*** Source material Section Begins ***
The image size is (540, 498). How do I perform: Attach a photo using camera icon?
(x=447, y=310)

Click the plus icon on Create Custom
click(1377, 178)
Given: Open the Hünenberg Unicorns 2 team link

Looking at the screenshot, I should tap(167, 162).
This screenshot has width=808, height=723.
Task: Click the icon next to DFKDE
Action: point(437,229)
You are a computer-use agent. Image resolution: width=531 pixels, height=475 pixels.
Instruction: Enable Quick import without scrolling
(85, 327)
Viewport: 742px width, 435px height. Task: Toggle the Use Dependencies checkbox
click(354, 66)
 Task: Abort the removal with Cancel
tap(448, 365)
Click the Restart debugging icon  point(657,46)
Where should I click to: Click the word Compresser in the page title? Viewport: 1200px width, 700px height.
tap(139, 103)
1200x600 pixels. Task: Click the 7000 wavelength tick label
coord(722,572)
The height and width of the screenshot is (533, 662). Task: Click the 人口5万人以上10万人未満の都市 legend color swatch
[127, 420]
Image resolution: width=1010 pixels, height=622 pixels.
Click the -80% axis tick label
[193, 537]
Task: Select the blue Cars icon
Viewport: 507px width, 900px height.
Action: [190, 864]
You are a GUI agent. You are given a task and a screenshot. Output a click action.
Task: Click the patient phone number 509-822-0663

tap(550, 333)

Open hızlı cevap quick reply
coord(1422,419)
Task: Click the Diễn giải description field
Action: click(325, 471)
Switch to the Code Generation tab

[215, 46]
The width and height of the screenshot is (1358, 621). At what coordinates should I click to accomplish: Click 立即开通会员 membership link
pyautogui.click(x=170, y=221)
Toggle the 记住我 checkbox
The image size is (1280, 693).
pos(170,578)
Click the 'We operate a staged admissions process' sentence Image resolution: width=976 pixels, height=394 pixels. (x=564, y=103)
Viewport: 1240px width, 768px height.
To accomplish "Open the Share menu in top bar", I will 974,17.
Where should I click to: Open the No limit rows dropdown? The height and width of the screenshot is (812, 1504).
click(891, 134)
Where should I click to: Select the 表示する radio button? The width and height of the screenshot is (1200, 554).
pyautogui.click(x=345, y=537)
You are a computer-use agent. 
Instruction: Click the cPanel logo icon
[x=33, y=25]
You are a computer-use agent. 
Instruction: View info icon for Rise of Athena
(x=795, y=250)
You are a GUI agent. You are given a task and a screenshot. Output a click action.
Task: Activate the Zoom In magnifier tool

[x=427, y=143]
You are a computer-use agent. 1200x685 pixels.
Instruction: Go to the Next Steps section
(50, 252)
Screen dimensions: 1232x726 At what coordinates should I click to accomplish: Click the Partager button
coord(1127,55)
*** Source material Section Ends ***
• Task description
Check each line of the records for the word "computer", then state how many lines have it, as a number only.

• Reply
4